MOVING WITH YOUR HAMSTER? TIPS FOR AN EASIER TRIP

closeup of hamster and leaves

When furry family members are part of your move, understanding the do’s and don’ts of transporting a pet becomes a priority. What happens when your pet is a small animal that lives in a cage? Take a look at the top tips for moving with a hamster.

Use a Travel Cage

Your hamster can’t travel without a cage. But that doesn’t mean that you need to take along their entire at-home Habitrail in the car. Instead, use a travel-friendly alternative.

Larger cages are awkward to transport, and glass tanks can easily break. Choose a small cage with metal bars. Hamsters are expert chewers — making it possible for your pet to escape from a plastic or cardboard travel container.

Remove Regular Bedding

The regular shredded paper that lines the bottom of your hamster’s cage may not stay put during the move. If you’re using a metal or slated travel cage, smaller shreds can escape, littering your car. Swap shredded paper for larger pieces of plain (un-inked) newsprint, paper towels, or a washcloth.

Provide a Hiding Place

The trauma of traveling isn’t easy on your pint-sized pet. A hiding place gives your hamster a way to feel safe and secure. Choose a soft or cushioned hiding place. Hard plastic models can cause serious injury if they fly or bump around in the car. Avoid tiny tubes or anything that your pet could get stuck in during the move.

Bring Along Food

If the move is long-distance, bring your pet’s favorite food with you. Don’t place the food in their cage as you normally would. Most likely, it will only end up spread across the bedding. Keep the food with you, dishing it out during rest stops as needed.

Provide Plenty of Water

Stop dehydration before it starts. Attach your hamster’s regular water bottle (or get a smaller-sized one to fit in the travel carrier) to the inside of the cage. Routinely check the bottle to make sure that it’s not leaking and still has enough water to hydrate your pet.

Avoid Excessive Handling

While you may want to take your hamster out and play with them en route, this can pose dangers to you or your pet. Hamsters can bite when startled, stressed, or aggravated. A long car trip is a stressful situation that can irritate your hamster, making the pet more likely to act aggressively.

A quick bite to the hand, and you may drop the hamster. In this type of situation, your scared hamster is not likely to sit still on the car’s seat. Instead, your pet may run and hide — and you may have a hard time finding the small animal inside of your auto.

Keep Temperatures Constant

The ideal ambient air temperature for a hamster ranges from the mid to high 60’s to the low 70s Fahrenheit. Exposure to too-cold temperatures can lead to a lethal false hibernation, while higher temperatures can cause heatstroke.

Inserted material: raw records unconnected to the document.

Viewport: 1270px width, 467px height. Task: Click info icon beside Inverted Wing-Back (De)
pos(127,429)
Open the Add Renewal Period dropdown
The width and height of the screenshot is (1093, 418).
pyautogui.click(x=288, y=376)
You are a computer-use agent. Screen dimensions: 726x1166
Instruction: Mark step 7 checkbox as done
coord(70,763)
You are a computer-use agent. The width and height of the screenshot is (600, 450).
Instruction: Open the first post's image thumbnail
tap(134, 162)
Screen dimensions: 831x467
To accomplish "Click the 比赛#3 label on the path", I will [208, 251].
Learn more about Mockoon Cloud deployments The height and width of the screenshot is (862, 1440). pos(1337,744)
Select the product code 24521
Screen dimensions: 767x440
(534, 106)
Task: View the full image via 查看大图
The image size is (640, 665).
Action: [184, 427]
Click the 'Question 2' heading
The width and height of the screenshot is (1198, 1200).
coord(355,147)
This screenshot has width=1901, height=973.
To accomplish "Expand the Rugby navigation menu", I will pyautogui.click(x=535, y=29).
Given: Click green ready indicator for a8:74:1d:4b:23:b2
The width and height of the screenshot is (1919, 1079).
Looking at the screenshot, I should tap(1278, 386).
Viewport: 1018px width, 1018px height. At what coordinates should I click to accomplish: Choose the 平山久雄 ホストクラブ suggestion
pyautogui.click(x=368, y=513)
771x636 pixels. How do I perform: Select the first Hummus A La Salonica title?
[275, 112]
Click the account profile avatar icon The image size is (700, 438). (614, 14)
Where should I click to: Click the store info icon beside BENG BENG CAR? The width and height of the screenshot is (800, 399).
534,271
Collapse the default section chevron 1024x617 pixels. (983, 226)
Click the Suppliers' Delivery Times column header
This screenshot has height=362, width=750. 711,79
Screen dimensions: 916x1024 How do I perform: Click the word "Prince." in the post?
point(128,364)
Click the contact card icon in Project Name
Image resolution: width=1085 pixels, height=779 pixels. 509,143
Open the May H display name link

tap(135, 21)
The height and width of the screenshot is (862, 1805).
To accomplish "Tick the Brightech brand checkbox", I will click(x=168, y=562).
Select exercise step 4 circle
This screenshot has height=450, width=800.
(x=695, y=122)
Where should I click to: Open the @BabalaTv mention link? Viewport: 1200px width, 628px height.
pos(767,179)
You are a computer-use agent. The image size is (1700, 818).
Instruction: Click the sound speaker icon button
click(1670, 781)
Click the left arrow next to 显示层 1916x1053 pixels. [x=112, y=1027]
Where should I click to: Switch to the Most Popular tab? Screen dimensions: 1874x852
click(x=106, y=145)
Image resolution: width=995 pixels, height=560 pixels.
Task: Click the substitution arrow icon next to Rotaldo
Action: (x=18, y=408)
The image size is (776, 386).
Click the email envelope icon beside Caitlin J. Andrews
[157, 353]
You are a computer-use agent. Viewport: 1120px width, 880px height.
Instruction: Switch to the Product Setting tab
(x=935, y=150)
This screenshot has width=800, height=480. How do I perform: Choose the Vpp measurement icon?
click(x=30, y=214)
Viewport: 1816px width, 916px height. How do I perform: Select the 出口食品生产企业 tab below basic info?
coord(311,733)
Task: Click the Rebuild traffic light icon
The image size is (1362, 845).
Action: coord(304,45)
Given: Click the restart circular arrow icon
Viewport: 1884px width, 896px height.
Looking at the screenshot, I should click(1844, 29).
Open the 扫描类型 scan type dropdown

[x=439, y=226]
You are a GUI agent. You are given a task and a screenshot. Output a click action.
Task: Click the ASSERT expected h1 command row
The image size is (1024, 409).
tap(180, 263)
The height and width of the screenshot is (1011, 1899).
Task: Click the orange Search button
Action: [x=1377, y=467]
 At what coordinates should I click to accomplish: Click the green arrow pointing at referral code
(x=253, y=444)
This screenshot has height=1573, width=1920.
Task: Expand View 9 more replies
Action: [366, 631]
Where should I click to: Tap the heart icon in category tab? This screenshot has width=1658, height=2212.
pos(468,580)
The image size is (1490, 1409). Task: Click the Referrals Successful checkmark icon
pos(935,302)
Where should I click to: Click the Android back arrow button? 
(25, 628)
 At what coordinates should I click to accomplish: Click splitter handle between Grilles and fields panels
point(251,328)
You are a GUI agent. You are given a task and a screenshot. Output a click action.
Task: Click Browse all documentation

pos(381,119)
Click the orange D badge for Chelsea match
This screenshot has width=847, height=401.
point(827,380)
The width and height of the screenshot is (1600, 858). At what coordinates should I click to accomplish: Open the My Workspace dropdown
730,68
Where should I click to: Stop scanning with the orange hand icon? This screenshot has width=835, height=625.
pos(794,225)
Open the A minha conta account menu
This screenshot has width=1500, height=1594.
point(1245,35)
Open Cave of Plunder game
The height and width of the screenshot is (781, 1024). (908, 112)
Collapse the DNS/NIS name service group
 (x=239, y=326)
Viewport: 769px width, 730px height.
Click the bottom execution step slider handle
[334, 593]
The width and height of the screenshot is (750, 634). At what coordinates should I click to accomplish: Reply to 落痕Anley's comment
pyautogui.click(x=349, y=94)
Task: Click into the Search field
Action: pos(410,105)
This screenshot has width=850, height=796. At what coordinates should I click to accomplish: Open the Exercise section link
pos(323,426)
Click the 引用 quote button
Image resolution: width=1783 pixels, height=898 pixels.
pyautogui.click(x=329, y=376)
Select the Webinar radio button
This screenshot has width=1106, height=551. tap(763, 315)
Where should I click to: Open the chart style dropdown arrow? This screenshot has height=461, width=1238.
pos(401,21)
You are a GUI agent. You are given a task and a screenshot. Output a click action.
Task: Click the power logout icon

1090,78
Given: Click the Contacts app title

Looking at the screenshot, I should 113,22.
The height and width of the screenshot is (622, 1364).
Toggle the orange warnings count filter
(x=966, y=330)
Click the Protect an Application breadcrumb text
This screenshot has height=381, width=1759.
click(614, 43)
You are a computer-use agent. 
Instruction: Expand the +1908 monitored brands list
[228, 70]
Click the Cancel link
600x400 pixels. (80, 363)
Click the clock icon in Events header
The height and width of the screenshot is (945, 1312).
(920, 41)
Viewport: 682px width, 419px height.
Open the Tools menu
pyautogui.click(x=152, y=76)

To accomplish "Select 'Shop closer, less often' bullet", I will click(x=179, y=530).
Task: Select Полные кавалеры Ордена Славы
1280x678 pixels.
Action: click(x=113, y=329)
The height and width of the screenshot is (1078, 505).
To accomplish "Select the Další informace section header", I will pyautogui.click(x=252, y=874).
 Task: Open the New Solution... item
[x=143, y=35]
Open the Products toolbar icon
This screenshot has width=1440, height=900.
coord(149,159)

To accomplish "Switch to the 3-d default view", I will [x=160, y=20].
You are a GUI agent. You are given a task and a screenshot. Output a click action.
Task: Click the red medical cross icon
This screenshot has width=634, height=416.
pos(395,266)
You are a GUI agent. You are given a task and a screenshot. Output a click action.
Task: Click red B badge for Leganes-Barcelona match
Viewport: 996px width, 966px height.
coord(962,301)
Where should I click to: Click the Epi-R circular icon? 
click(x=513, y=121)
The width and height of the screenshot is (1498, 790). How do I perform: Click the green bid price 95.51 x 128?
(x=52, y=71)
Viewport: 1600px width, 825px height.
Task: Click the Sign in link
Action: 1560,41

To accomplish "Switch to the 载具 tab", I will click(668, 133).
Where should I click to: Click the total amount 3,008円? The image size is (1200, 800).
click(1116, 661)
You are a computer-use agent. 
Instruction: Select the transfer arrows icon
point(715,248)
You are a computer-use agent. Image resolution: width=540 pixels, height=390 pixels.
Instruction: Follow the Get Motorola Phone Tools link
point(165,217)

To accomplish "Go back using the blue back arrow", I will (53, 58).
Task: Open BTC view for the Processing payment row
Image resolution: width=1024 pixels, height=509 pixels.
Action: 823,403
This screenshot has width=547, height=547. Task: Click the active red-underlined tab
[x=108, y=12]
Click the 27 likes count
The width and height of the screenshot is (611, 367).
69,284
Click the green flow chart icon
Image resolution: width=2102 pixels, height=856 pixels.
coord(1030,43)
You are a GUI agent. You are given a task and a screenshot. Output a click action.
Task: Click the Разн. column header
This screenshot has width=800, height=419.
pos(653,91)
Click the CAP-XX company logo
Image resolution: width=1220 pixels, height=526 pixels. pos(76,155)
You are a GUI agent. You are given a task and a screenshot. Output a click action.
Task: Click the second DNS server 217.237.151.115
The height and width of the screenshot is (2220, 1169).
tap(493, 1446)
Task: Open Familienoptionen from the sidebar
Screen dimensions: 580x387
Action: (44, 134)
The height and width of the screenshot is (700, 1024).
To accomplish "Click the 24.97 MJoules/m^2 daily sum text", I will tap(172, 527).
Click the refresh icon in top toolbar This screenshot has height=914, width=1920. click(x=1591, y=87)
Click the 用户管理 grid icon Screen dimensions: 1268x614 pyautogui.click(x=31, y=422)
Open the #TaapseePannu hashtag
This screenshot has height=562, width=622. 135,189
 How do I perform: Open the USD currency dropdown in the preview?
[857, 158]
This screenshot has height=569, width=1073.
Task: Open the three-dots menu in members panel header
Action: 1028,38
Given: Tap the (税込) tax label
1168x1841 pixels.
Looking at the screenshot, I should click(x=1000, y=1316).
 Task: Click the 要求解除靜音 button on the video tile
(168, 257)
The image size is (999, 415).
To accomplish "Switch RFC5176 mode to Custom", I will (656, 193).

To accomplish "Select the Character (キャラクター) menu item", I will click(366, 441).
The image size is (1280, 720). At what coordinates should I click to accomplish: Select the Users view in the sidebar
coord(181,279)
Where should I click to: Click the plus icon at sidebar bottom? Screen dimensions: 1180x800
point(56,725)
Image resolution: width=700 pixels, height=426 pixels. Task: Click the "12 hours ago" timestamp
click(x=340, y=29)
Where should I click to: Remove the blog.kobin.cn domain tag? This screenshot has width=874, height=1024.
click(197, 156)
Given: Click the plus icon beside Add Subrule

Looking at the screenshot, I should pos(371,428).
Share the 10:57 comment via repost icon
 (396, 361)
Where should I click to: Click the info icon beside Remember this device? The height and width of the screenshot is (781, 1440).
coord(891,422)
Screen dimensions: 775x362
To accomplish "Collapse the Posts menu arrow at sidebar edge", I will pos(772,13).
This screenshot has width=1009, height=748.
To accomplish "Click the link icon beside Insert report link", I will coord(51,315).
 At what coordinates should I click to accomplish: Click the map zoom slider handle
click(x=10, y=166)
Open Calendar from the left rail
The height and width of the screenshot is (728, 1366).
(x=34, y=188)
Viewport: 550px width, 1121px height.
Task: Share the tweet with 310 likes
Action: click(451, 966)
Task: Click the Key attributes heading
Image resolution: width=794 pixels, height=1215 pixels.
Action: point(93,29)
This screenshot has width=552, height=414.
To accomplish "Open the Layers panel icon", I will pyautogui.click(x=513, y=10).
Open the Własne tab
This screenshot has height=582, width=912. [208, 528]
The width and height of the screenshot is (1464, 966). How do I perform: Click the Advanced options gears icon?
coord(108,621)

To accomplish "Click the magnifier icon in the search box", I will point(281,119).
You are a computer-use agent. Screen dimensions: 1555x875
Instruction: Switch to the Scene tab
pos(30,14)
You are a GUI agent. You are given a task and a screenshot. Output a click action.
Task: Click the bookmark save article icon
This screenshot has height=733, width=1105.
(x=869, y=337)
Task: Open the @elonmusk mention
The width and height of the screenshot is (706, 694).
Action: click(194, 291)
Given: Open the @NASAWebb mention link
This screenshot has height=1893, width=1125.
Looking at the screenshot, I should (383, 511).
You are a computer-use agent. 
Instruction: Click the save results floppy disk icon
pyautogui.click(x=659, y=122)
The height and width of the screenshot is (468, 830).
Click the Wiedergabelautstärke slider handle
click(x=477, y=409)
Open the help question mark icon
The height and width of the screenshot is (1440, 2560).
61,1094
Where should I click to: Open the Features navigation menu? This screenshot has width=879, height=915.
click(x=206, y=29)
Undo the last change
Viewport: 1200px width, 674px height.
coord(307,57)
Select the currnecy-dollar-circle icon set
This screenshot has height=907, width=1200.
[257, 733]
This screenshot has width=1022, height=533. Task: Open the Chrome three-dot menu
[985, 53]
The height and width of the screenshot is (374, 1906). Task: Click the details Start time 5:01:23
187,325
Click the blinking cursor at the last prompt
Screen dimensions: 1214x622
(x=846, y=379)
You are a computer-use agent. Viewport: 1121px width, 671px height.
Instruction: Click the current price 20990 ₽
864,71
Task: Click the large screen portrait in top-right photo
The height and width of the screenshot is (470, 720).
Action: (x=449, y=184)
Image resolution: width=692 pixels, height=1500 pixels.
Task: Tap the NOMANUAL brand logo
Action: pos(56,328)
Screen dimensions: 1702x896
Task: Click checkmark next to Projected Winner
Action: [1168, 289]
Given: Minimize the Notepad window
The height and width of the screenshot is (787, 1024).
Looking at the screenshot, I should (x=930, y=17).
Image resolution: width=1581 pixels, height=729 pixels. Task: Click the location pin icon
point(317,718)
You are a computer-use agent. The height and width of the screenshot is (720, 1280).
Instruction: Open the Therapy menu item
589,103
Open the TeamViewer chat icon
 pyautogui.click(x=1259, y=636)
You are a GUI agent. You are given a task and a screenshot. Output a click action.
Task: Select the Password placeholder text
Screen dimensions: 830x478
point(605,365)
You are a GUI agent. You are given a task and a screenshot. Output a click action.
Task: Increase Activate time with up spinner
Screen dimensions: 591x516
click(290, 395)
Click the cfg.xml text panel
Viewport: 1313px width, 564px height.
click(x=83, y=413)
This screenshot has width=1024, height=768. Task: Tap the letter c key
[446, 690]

When the weather won’t cooperate, make sure to keep the car’s temperature in a range that your hamster enjoys. If you need to stop to eat or use the restroom, bring the hamster (in its travel cage) with you. Leaving the hamster unattended in a cold or hot car is dangerous.

A car parked in the shade on a hot day can reach an indoor air temperature of 100 degrees Fahrenheit within an hour. Parking your car in the sun can cause a sharper — and quicker — rise in temperature. Even if the temperature doesn’t seem extreme, the inside air could prove fatal for your hamster.